On connaît, pour la plupart des pièces rassemblées par Perrine, une version en tablature de l'époque, mais il y a certaines compositions que l'on ne connaît que par ce livre. C'est le cas en particulier de la seconde partie de la sarabande en la mineur (No 29). Parmi les autres sources, certaines sont de qualité sûre (comme les deux livres gravés en tablature publiés par Denis Gaultier en 1670 et 1680), d'autres de qualité moyenne, mais ayant pu s'éloigner par suite de copies successives de l'original, et d'autres enfin de qualité très médiocre (on peut alors juste reconnaître qu'il doit bien s'agir de la même pièce à l'origine, et la comparaison de la valeur de ces sources sur d'autres pièces plus célèbres que l'on trouve dans les divers manuscrits montre que la version donnée est en général fort altérée).


On peut dire que dans le livre de Perrine, sur 33 pièces, il y en a 15 que l'on connaissait déjà par une source sûre, 8 par une source acceptable, 5 par une source pratiquement inutilisable, et 4 totalement inconnues par ailleurs (ou alors de manière différente). Mais même dans le meilleur des cas, la notation de Perrine est toujours plus complète et précise que le meilleur des manuscrits en tablature, offrant ainsi des indications nouvelles et essentielles.


L'étude du texte de Perrine sur les pièces connues de source sûre, montre qu'il est toujours absolument en accord avec elles. Cela fait penser qu'il est possible d'accorder une certaine confiance au texte de Perrine, même pour les autres pièces, et ainsi que l'on devrait faire du texte de Perrine la version de référence de toutes les pièces des Gaultier qu'il contient.


On peut ainsi faire le travail inverse de celui de Perrine, et retranscrire en tablature toutes les pièces pour en avoir une version la plus parfaite qui puisse être des plus belles pièces des deux Gaultier.

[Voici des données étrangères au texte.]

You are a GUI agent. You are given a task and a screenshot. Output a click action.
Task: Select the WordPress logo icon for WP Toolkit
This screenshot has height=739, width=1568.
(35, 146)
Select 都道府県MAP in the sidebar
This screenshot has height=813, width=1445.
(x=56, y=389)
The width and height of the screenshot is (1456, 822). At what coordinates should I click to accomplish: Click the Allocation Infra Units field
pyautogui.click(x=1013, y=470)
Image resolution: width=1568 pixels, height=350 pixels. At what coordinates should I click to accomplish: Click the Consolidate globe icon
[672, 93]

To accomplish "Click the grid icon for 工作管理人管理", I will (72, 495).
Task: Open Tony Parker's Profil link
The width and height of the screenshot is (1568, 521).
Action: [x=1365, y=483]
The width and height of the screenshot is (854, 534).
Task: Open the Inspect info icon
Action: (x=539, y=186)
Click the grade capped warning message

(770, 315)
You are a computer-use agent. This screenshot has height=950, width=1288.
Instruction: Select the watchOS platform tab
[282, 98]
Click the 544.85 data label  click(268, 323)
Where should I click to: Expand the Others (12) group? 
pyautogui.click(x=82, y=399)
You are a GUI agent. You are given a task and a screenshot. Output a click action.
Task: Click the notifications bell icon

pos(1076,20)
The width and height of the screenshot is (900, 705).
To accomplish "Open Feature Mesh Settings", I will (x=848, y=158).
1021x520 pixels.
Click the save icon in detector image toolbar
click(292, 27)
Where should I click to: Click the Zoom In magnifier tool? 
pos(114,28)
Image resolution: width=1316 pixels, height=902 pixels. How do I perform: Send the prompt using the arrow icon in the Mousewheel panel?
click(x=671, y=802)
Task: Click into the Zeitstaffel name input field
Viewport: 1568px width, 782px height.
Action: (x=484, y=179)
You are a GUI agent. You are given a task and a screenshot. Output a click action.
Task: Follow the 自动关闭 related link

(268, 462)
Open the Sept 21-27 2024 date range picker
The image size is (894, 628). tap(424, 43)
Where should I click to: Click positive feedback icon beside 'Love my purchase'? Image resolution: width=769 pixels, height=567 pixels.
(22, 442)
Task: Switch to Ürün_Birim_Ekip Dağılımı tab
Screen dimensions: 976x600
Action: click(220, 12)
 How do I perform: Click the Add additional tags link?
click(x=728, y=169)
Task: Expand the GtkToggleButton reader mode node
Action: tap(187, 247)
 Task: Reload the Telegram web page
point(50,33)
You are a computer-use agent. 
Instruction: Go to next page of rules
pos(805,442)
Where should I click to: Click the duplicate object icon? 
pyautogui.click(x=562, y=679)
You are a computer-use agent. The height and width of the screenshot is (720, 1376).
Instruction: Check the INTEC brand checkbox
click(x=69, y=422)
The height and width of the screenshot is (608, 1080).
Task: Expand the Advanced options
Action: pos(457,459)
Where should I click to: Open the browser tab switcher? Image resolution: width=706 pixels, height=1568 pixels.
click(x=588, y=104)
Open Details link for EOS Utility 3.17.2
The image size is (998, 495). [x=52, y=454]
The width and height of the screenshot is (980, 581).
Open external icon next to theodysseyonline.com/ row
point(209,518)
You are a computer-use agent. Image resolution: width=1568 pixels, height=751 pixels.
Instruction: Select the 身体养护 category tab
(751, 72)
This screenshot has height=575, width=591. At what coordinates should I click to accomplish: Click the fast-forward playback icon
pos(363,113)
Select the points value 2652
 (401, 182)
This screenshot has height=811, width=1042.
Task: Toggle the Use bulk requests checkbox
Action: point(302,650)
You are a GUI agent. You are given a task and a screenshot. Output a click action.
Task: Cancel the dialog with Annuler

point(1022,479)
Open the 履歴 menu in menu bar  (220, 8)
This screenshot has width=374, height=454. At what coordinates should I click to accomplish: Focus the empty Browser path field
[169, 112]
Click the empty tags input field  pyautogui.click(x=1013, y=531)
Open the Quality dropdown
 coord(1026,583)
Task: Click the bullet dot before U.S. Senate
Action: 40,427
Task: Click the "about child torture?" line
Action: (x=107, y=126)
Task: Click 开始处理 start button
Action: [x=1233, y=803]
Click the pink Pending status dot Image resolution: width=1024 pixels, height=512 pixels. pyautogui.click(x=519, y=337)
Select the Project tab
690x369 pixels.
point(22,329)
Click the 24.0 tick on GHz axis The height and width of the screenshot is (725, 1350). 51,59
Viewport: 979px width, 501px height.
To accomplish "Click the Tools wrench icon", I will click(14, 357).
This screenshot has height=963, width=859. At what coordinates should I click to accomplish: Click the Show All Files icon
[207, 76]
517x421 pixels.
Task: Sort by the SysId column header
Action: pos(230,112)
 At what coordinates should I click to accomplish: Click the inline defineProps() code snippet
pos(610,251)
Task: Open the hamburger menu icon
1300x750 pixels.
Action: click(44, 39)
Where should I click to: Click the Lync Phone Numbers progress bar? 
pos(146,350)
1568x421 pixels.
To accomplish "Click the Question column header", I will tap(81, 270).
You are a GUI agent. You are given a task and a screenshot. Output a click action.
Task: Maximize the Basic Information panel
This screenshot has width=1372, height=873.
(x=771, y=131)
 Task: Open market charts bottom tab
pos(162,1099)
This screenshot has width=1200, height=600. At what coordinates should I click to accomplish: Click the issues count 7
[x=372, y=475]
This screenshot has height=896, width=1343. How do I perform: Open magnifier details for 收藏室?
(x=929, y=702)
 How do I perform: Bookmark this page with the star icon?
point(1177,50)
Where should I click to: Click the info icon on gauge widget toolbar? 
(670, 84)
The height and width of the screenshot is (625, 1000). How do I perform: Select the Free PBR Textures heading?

Intérêt d'un enregistrement


Perrine dans son livre a su rassembler la quintessence, ce qu'il y a de plus beau dans la musique française pour luth au XVIIe, et il nous les a transmis dans la notation la plus précise qui ait jamais été. Faire en première mondiale l'enregistrement de ce livre extraordinaire sur l'instrument d'origine qu'est le luth, comporte un intérêt musical immédiat par l'homogénéité et la qualité musicale unique de la musique qui y est proposée. Nous avons là, non seulement des œuvres d'un des chefs de file de la musique baroque française, une musique que tout amateur de baroque doit connaître, comme étant à l'origine de bien des inspirations, mais tout simplement aussi une des plus belles musiques qui soit.


Si certaines des pièces ont déjà été enregistrées au luth (moins d'une dizaine), il est unique de pouvoir les entendre toutes au luth dans la version très précisément de Perrine dont on peut penser qu'elle comporte des indications particulières permettant une nouvelle approche des pièces, nous faisant toucher au plus près ce qu'était l'interprétation originale de cette musique.